Prediction: Yankees will decline option, stay in touch in the spring
Happ did just about everything the Yankees hoped for after arriving in New York via trade. His 7-0 record with a 2.69 ERA in 11 starts (63 2/3 innings) for the Yankees aided the club's run toward the postseason. He was by far their most consistent rotation arm from the trade deadline to the end of the regular season.
However, a bulk of the interest in Happ was for one role and that was to stymie the Red Sox when it mattered. Happ received that opportunity in Game 1 of the ALDS and it can be argued that his inability to prosper was the beginning of the end for the Yankees' chances to upend the Red Sox.
Happ will be a strong commodity on the open market for clubs looking for a middle of the rotation pitcher who possesses the upside of a No. 2 starter for the next couple of seasons. The Yankees would surely like to have a left-handed starter in the rotation, but may have their eyes set on a younger and more productive southpaw in Patrick Corbin.
Prediction: Yankees will monitor Happ's market for potential bargain or fallback option if they cannot land Corbin
Robertson was not nearly as strong in 2018 (3.23 ERA, 11.8 K/9 in 69 2/3 innings) as he was in his reunion half-season after returning to the Yankees from the White Sox at last season's trade deadline. He has always walked the tightrope, earning the nickname "Houdini" along the way, but there was a lot less escaping in 2018.
That said, when Robertson is on his game, his stuff is still above-average and should be a solid late-inning reliever for the next couple of seasons. Robertson's age (he'll be 34 next season) will be a sticking point -- especially for an organization teeming with young hard-throwing relievers.
The Yankees will want to save cash for starting pitching and a potential splash with either Manny Machado and/or Bryce Harper, making a reliever at Robertson's potential cost restrictive.
Prediction: Yankees will allow the reliever market to form before committing to Robertson
We've already noted that the Yankees will be in heavy pursuit of Corbin to team up with Luis Severino and Masahiro Tanaka. They will have Jordan Montgomery back at some point (Tommy John surgery) and have other young options in Domingo German, Michael King and Justus Sheffield waiting in the wings. Plus, the team has a decision to make with Sonny Gray and his space on the roster.
If the Yanks land Corbin, there is little chance that they'll hand over a job to more than one of the youngsters (including Montgomery), but rather allow the "losers" of a spring competition to gain more experience and be ready to slide into the rotation on a need basis.

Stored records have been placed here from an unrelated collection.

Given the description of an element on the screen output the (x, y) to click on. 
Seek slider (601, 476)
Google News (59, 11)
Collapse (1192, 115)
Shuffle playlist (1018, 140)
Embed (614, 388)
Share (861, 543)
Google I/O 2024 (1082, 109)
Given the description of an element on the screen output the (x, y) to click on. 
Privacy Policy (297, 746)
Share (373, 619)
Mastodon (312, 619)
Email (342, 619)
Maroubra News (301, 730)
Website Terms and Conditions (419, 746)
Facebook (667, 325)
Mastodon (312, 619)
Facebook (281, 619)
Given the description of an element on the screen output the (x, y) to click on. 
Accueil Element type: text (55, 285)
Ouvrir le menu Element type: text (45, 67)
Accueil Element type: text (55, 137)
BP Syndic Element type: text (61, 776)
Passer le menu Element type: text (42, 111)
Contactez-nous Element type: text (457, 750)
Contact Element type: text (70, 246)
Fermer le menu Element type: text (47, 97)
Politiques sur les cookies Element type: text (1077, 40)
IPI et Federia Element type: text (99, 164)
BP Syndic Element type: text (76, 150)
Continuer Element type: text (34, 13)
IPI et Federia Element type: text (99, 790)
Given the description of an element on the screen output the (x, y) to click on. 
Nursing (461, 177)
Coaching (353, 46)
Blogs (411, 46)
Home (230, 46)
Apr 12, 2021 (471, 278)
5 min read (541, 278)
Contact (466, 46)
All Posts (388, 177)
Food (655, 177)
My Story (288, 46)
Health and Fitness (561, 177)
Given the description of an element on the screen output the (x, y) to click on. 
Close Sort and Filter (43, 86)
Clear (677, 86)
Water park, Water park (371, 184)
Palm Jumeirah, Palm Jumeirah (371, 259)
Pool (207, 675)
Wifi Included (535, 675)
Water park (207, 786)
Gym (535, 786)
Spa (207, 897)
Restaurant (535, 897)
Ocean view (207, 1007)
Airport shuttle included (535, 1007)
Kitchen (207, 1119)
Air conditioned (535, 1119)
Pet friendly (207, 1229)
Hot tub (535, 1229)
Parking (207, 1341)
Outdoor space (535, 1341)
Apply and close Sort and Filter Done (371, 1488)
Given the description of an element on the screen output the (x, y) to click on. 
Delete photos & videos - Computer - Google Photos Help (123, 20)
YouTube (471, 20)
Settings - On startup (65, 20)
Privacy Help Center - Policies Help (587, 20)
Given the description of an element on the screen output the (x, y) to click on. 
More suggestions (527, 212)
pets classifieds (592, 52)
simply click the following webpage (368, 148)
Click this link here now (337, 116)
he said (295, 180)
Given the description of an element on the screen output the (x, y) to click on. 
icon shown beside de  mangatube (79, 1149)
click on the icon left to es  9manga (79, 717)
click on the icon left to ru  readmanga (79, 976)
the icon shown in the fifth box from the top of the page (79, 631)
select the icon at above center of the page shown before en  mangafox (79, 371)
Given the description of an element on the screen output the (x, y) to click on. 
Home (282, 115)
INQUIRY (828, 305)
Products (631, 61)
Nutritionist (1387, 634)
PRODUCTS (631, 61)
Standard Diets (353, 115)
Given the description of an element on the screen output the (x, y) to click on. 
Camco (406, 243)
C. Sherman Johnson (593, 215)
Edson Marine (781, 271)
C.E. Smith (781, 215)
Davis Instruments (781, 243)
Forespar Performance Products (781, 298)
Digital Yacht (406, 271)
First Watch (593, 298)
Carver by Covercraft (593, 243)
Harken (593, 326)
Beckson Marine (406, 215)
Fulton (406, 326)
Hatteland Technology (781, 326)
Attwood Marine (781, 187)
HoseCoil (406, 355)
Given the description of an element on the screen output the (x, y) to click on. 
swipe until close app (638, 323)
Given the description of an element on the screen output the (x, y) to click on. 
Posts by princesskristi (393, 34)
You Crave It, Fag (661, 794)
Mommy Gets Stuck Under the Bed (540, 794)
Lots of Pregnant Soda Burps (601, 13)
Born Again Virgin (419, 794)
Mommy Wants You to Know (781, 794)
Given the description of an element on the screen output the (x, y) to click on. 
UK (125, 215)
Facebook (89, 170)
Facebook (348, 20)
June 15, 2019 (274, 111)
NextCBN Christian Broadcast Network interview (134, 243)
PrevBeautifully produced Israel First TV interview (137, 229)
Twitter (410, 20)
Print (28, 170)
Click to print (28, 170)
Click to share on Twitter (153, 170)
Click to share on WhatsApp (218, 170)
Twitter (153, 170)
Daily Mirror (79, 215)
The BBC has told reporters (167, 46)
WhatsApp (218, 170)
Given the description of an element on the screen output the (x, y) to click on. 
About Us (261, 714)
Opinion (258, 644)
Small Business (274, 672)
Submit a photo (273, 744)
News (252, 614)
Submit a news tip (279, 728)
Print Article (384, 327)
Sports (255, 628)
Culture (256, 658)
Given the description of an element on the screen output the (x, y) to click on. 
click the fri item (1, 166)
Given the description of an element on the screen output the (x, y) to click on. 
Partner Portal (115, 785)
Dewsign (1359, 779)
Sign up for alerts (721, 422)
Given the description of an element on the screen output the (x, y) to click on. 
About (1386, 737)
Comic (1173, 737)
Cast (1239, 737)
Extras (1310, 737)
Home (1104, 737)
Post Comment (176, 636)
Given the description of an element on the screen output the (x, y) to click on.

That strategy would allow the club to look at Sabathia as their fifth starter on a one-year deal at a similar cost to the $10 million he secured in 2018. Sabathia's season line -- 3.65 ERA in 153 innings -- was more than sufficient for the role and he could be a meaningful mentor, namely for Sheffield, along the way.
Prediction: Yankees will re-sign to one year deal for rotation depth, mentoring role
The Yankees have others from the postseason roster -- Adeiny Hechavarria, Lance Lynn, McCutchen and Neil Walker -- entering the free agent market. Only McCutchen would seem like a player they may engage in an actual pursuit. But as with Gardner, the salary it would take -- not to mention the commitment in years -- would seem too much for a bench role.
The reality is with big names like Corbin, Harper and Machado available and the Yankees having reset their luxury tax penalty by staying under this year's threshold, expect the high-ticket moves to take precedence over any of their own players ready to become free agents with the chance of seeing one or two holdovers creep onto the 2019 roster.